= Brian Wilson (systems scientist) =

British systems scientist

Brian Wilson (born 1933 in Newton-le-Willows, Lancashire) is a British systems scientist and honorary professor at Cardiff University, known for his development of soft systems methodology (SSM) and enterprise modelling.

== Biography ==
After graduating from University of Nottingham with a B.Sc. and Ph.D. in electrical engineering, nuclear power engineering and control system design, Wilson joined the United Kingdom Atomic Energy Authority where he studied the control and spatial stability of gas-cooled reactors and power plants. In 1966, he left the world of nuclear power engineering and control system design, and became a founder member of the Department of Systems Engineering at the University of Lancaster.

Wilson has had an association with Cardiff University for a number of years, in a variety of roles, and has recently been conferred as an honorary professor in the Department of Computer Science.

He left the University of Lancaster in 1992 and built his own consultancy company, Brian Wilson & Associates, where he continued to develop and apply his particular brand of SSM, leading to the uses of SSM in enterprise model building.

== Work ==
During his time at the University of Lancaster, Wilson was involved in the development of a particular form of business analysis known as soft systems methodology (SSM). This development was driven by the action research programme carried out in that department, in which his particular interest was the application of SSM to information and organisation-based analysis. The work appeared in the book, Systems: Concepts, methodologies and Applications, (editions 1 & 2), published by John Wiley.

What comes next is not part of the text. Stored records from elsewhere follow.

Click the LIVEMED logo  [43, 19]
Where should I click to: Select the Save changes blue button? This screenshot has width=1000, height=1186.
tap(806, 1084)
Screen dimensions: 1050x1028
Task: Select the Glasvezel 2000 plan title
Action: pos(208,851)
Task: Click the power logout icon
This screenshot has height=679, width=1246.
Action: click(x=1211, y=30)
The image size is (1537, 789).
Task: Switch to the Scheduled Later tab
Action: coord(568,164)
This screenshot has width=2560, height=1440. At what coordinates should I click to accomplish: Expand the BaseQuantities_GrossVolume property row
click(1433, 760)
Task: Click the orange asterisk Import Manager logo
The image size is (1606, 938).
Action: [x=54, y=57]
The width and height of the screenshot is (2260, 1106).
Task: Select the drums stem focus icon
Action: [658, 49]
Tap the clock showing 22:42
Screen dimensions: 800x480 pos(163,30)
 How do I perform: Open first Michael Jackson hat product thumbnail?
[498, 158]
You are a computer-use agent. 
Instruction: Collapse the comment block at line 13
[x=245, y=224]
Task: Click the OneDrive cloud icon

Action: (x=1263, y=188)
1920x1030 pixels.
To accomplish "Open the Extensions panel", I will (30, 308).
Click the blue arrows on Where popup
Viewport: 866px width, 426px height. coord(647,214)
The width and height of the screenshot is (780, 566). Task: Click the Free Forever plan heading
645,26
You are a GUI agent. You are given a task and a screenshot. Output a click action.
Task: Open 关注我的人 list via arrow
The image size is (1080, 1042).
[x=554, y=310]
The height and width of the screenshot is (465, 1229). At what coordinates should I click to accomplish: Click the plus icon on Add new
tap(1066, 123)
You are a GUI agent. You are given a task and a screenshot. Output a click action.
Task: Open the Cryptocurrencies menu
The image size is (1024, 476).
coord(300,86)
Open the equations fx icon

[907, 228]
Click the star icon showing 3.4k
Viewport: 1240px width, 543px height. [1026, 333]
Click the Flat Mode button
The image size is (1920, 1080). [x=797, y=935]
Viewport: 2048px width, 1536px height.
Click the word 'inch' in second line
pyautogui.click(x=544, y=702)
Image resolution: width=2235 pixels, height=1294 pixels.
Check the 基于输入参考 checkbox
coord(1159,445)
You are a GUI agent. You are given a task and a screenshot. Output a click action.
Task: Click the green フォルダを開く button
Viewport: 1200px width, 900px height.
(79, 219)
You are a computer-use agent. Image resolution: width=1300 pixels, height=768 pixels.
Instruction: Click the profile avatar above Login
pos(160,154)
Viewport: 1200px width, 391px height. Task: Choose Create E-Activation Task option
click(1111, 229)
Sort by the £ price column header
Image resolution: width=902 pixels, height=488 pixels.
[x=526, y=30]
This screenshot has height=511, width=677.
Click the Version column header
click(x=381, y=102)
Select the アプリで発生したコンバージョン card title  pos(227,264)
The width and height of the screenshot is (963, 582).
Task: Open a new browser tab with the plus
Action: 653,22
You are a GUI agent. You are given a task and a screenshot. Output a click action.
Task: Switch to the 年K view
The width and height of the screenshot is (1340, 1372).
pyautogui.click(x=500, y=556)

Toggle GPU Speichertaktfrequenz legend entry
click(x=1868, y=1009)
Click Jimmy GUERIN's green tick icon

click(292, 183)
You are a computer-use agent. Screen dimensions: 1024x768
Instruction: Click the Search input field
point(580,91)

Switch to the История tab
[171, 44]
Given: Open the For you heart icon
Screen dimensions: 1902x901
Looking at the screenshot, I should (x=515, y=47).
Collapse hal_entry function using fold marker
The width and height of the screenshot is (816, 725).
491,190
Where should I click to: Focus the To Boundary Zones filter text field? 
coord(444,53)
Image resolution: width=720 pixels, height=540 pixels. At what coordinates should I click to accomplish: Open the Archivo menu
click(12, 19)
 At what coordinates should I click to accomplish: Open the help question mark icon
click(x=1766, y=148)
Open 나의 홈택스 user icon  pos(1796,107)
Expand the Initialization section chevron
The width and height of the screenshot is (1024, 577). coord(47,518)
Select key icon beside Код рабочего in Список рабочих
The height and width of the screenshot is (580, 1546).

He has 40 years of experience of tackling organisation-based problems of various kinds and he has undertaken projects in the pharmaceutical industry, the Met Office, the Office of Government Commerce (OGC), the Ministry of Defence (MoD), the Police, the National Health Service and a variety of other organisations in both private and public sectors.

His most recent work has been focused with the development of SSM-based models to bring about the integration of children's services within Tameside; to contribute to the MOD's "Carrier Strike" programme and to explore the organisation of the detection and containment of illegal importation and use of nuclear and radiological materials as part of the anti-terrorist programme, "Cyclamen". Also, a contribution was made to the development of an "enterprise" architecture for information assurance in the public sector and to the development of new information support across a number of publishing companies within Hachette Livre.

== Publications ==
Books:
- 1980, Systems: Concepts, methodologies and Applications, John Wiley.
- 2001, Soft Systems Methodology—Conceptual model building and its contribution, J.H.Wiley.